- _原文_
市民からの「信頼貯金」をどれだけ貯めているか

――千葉市はハンマーとダンスをどう使い分けているのでしょうか。

【熊谷】1月下旬の段階ですでに、ハンマーだけではなくどこかでダンスが必要になると想定していました。一見すると命のリスクを軽視していると思われる政策でも、市民の生活を長期的に考慮すれば経済を回さなければいけない。

その重要な決断を下す際、市民からの「信頼貯金」をどれだけ貯めているかが勝負になります。2月下旬に千葉市で初めて学校職員からコロナ感染者が出た際、私はすぐさま記者会見を開きました。

ここは市長自らが表に出て、自分の言葉で市民に訴えなければ信頼は得られないと確信したからです。市長はつねに市民と共にあり、いざというときは自らが全責任を負う。そのくらいの覚悟がなければ、リーダーが務まるはずがありません。

- _提供データ_
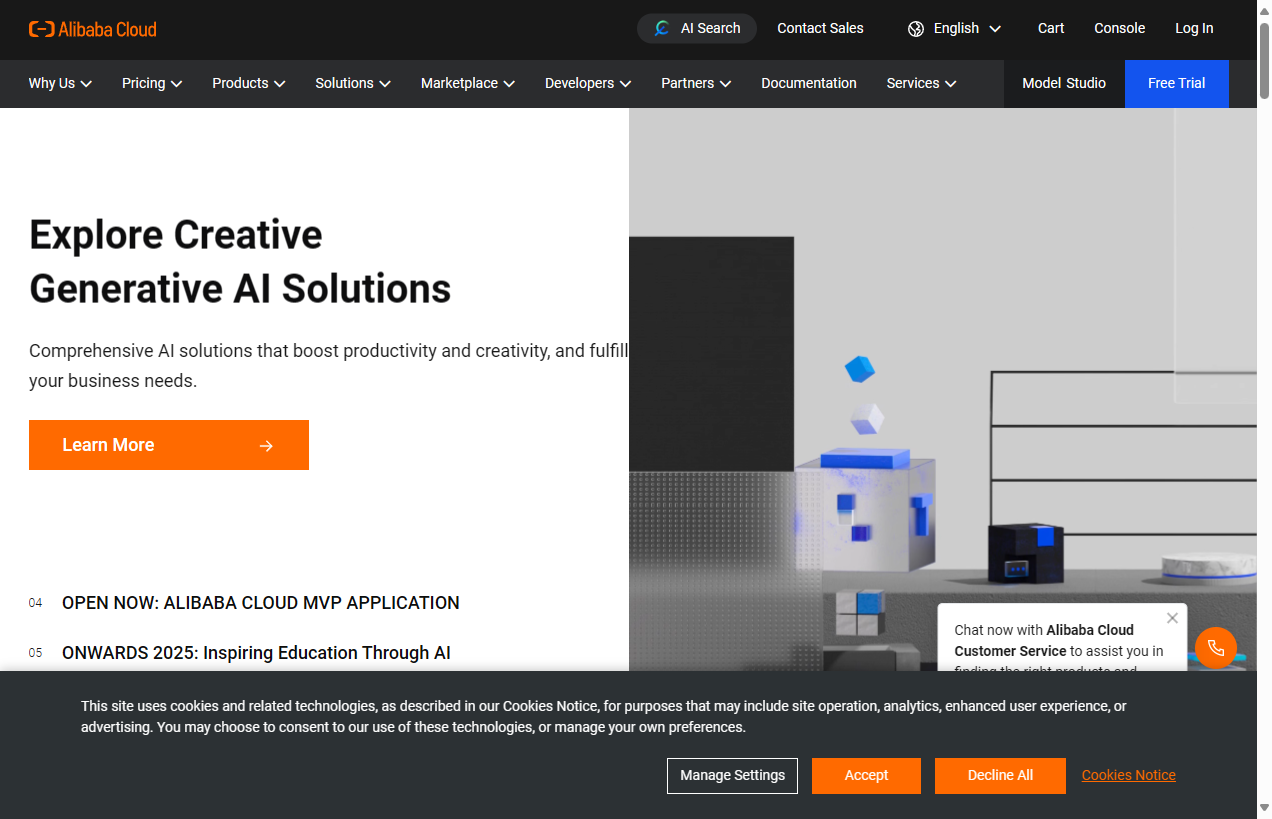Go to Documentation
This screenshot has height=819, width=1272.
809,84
---
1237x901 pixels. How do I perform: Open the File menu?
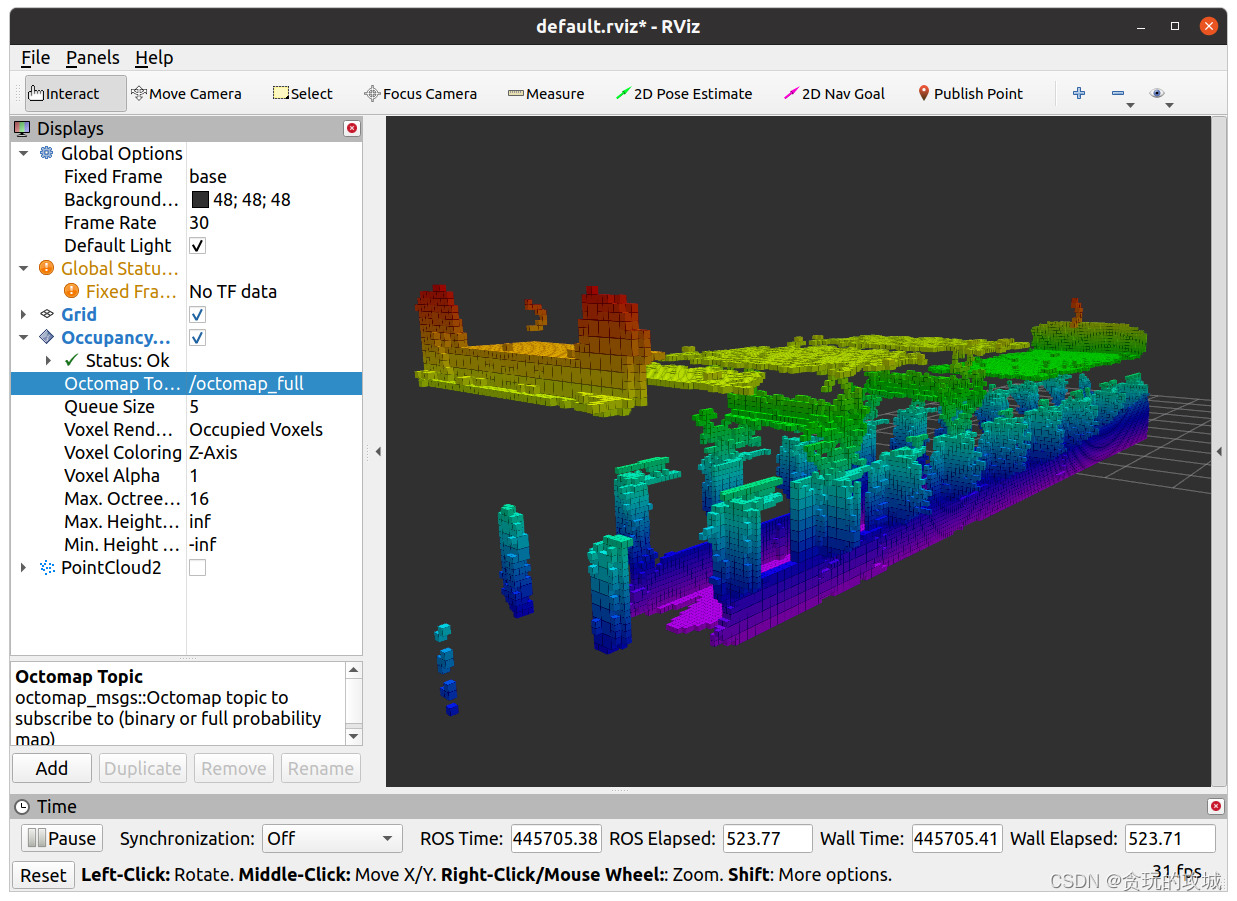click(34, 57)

- _課題の指示_
1. 原文のうち、「その重要な決断を下す際、市民」で始まり「ーが務まるはずがありません。」で終わる部分を正確に書き出してください。
2. 千葉市のコロナ対応について語る原文を、最後の文の後から書き進めてください。

- _課題の解答_
1.
その重要な決断を下す際、市民からの「信頼貯金」をどれだけ貯めているかが勝負になります。2月下旬に千葉市で初めて学校職員からコロナ感染者が出た際、私はすぐさま記者会見を開きました。

ここは市長自らが表に出て、自分の言葉で市民に訴えなければ信頼は得られないと確信したからです。市長はつねに市民と共にあり、いざというときは自らが全責任を負う。そのくらいの覚悟がなければ、リーダーが務まるはずがありません。

2.
――感染者数を抑えるための政策によって別のリスクが生じていることに、一般の市民はなかなか想像が及びにくいかもしれません。

【熊谷】自分たちが進めたい政策があるならば、それが必要な理由を「さらっと」説明するのではなく、詳細にかつ強く訴えないといけないんです。

社会とはそもそも一定のリスクを内包しており、ゼロリスクをめざすのは現実的ではありません。

だからこそ、一つの政策を行なう際、そこから生じるデメリットをどこまで許容できるのかについて、丹念に説明する責任がわれわれにはある。

新型コロナは未知のウイルスである以上、リスクの幅を大きめに見積もり、今後も適切な均衡点を見極めて市民とコミュニケーションをとらなければなりません。